About this exercise: Copy, exactly and without additions, every line in the records below from the one holding "Islay Vessel Enabling Works (183, 1893)" through the one holding "Cumbrae Slipway Reconstruction (173, 1765)", both ends included.

Source records:
★ ★ ★ ★

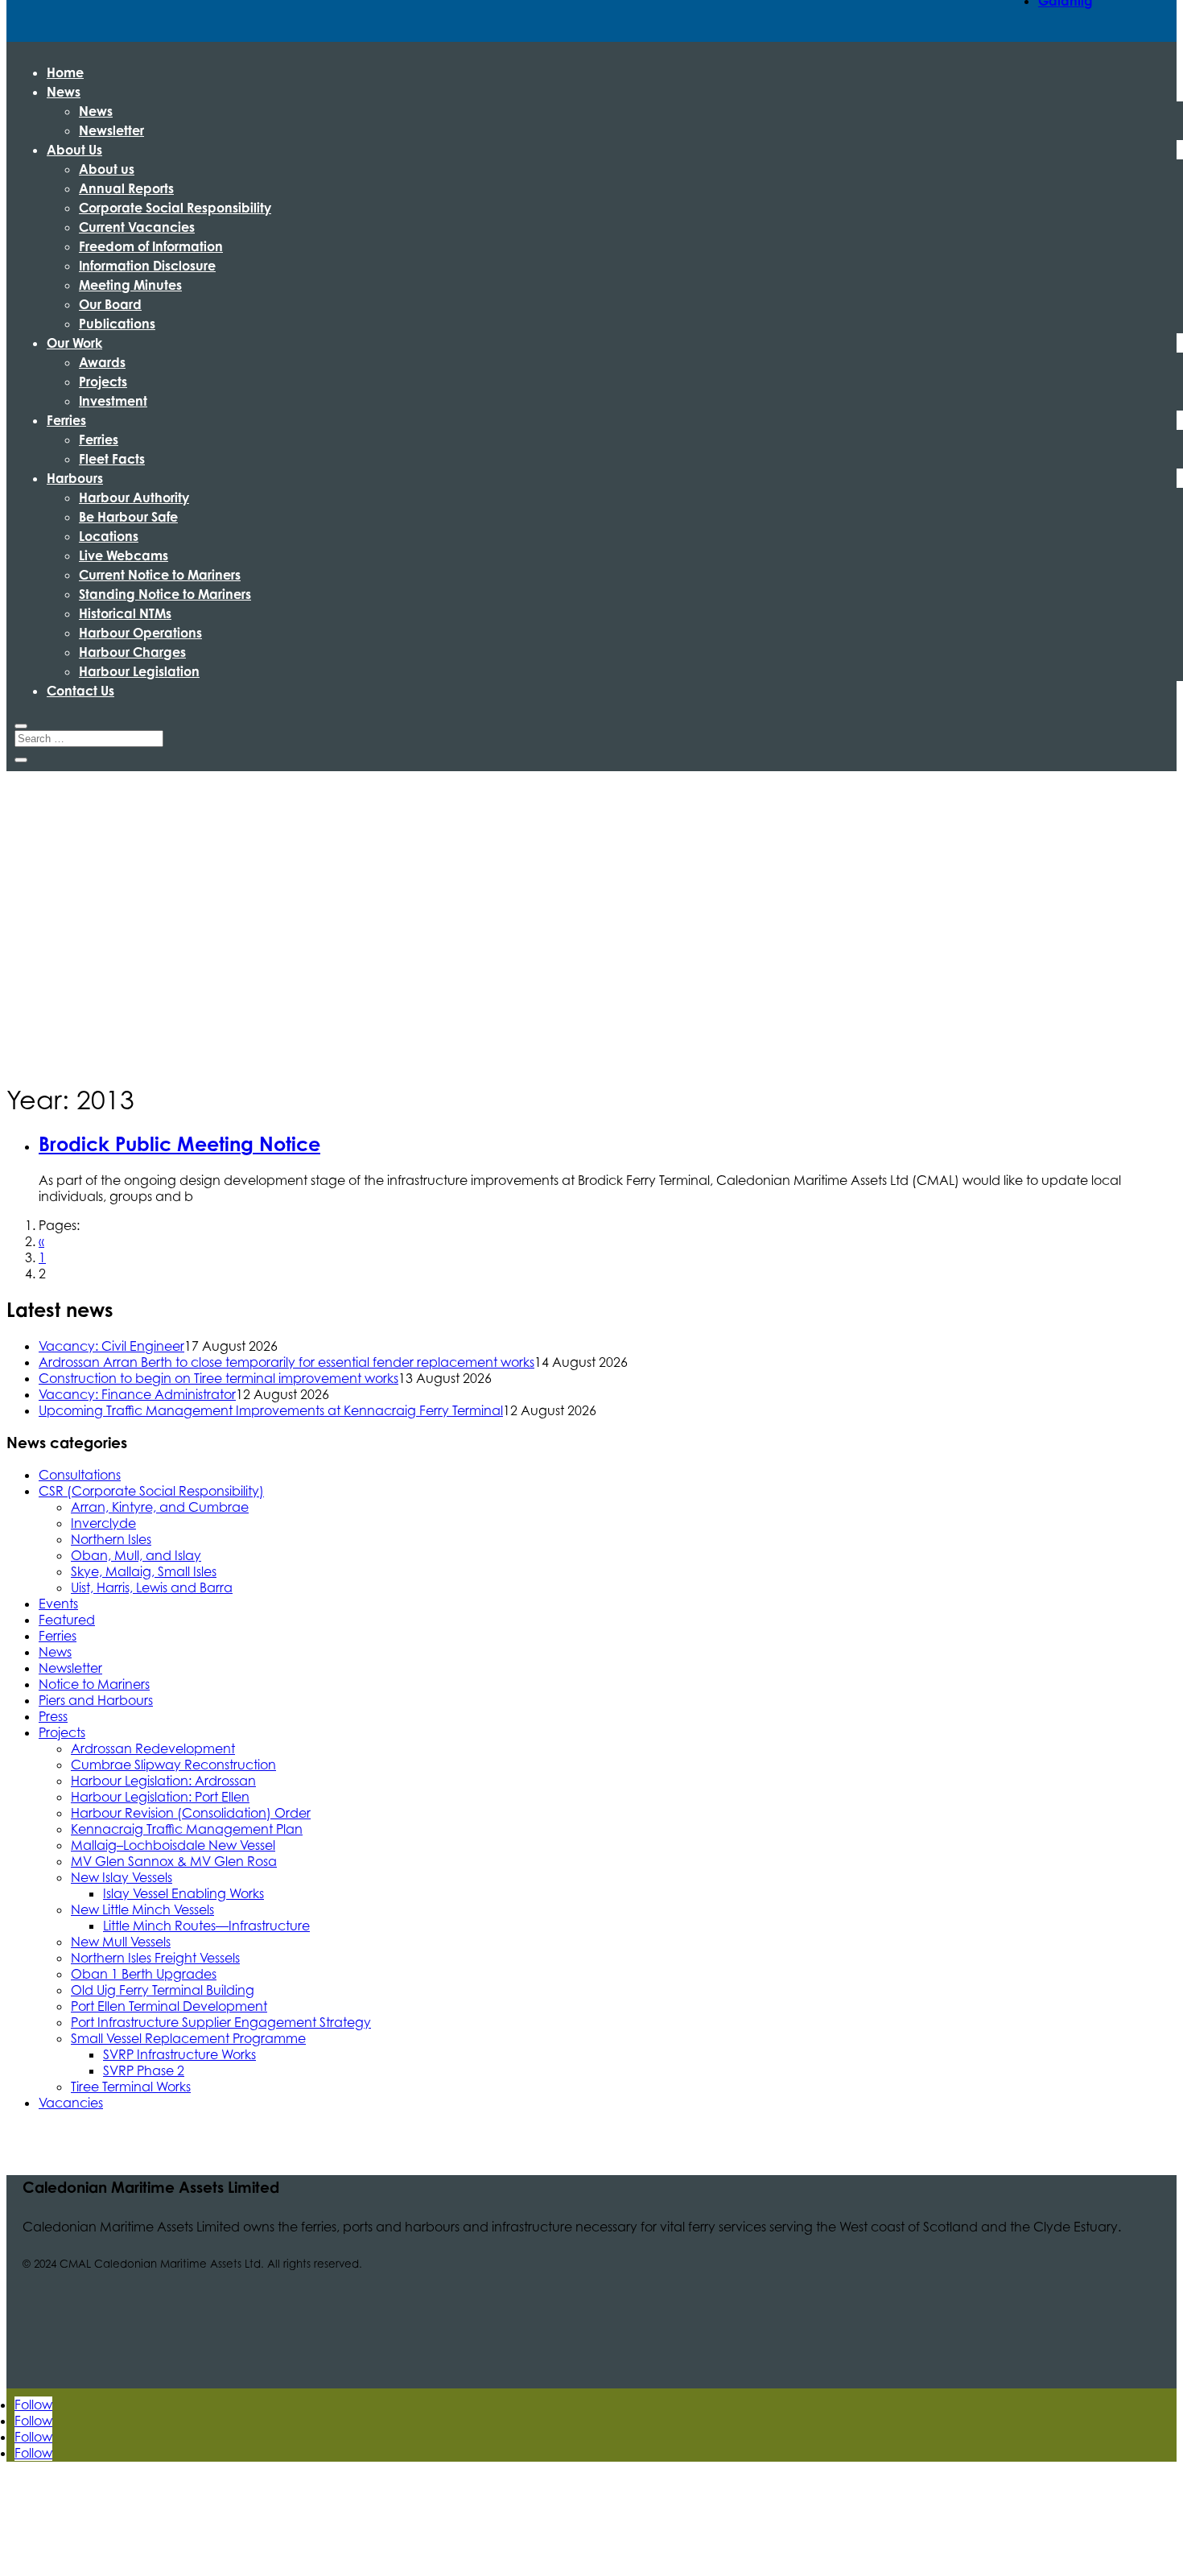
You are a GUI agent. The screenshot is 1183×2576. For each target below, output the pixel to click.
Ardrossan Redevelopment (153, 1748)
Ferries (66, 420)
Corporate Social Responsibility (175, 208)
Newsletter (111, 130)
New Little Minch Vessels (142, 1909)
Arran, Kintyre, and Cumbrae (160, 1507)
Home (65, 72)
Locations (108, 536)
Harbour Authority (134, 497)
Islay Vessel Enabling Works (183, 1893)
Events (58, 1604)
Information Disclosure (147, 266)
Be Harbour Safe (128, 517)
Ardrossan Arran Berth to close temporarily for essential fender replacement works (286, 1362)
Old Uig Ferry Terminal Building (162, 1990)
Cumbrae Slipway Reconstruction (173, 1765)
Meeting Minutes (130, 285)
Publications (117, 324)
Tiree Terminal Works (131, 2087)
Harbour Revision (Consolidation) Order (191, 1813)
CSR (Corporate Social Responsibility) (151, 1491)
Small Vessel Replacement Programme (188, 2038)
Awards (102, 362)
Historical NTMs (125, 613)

★ ★ ★ ★

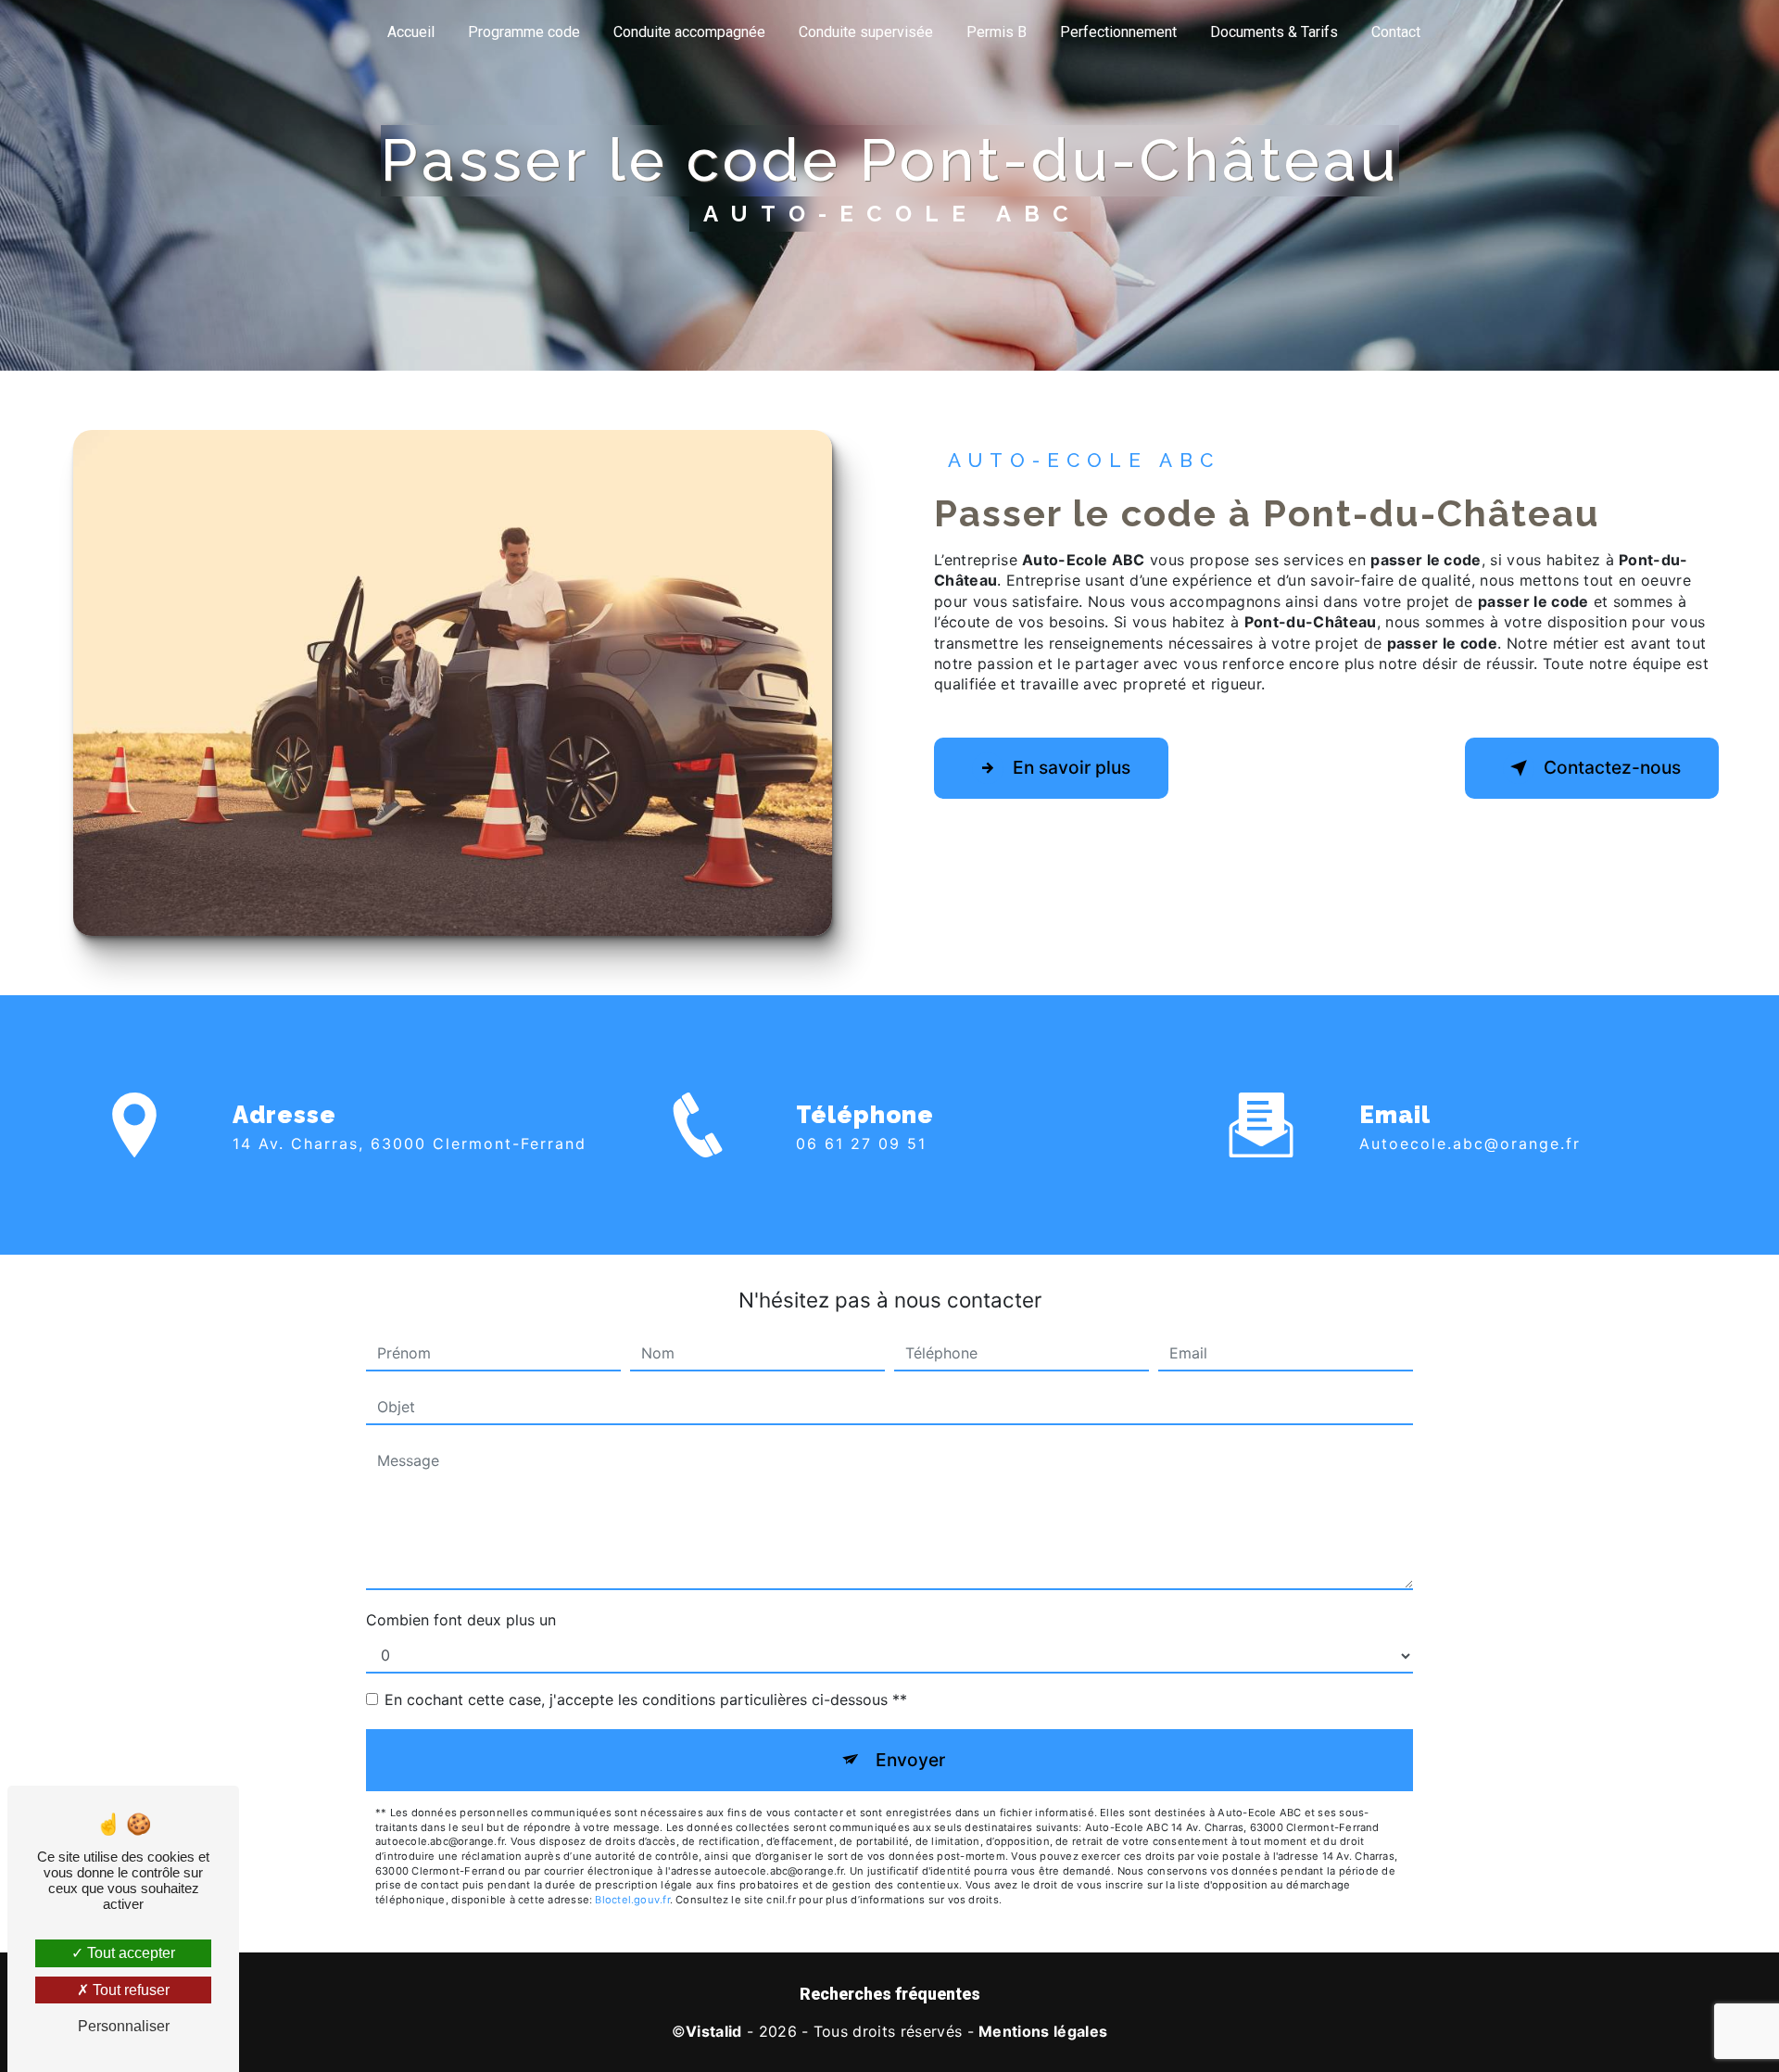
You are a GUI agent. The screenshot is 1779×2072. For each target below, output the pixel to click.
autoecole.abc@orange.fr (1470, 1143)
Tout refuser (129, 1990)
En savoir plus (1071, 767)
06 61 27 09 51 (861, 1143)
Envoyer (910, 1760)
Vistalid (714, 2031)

★ ★ ★ ★

Exercise answer:
Islay Vessel Enabling Works (183, 1893)
Events (58, 1604)
Information Disclosure (147, 266)
Be Harbour Safe (128, 517)
Ardrossan Arran Berth to close temporarily for essential fender replacement works (286, 1362)
Old Uig Ferry Terminal Building (162, 1990)
Cumbrae Slipway Reconstruction (173, 1765)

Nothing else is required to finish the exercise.